Gazyva

Gazyva Use In Pregnancy & Lactation

obinutuzumab

Manufacturer:

Roche

Distributor:

DKSH
Full Prescribing Info
Use In Pregnancy & Lactation
Pregnancy: GAZYVA should be avoided during pregnancy unless the potential benefit to the mother outweighs the potential risk to the foetus. Women of child-bearing potential should use effective contraception while receiving GAZYVA and for 18 months following treatment with GAZYVA (see Pharmacology: Pharmacokinetics: Elimination under Actions). Postponing vaccination with live vaccines should be considered for infants born to mothers who have been exposed to GAZYVA during pregnancy until the infants' B cell levels are within normal ranges.
No studies in pregnant women have been performed. A reproduction study in cynomolgus monkeys showed no evidence of embryo-foetal toxicity or teratogenic effects but resulted in a complete depletion of B-lymphocytes in offspring.

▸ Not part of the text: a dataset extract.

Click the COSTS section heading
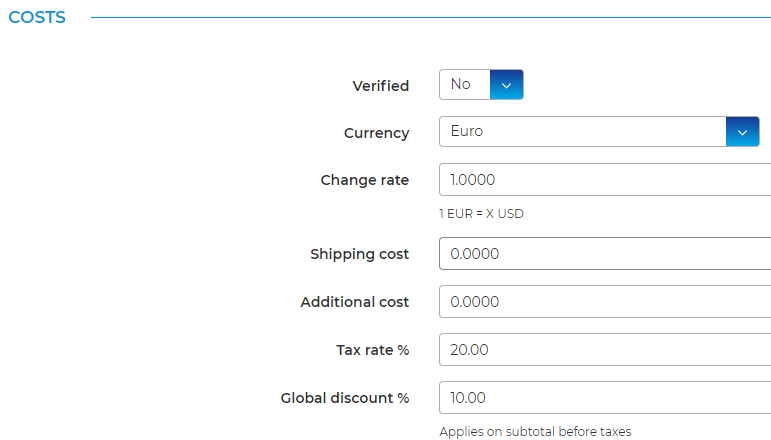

B-cell counts returned to normal levels in the offspring, and immunologic function was restored within 6 months of birth (See Pharmacology: Toxicology: Nonclinical Safety: Reproductive Toxicity under Actions). Furthermore, the serum concentrations of GAZYVA in offspring were similar to those in the mothers on day 28 post-partum, whereas concentrations in milk on the same day were very low, suggesting that GAZYVA crosses the placenta.
Labor and Delivery: No data to report.
Lactation: Since human IgG is secreted in human milk and the potential for absorption and harm to the infant is unknown, women should be advised to discontinue nursing during GAZYVA therapy and for 18 months after the last dose of GAZYVA (see Pharmacology: Pharmacokinetics: Elimination under Actions). Animal studies have shown excretion of GAZYVA in breast milk (See Pharmacology: Toxicology: Nonclinical Safety: Reproductive Toxicity under Actions).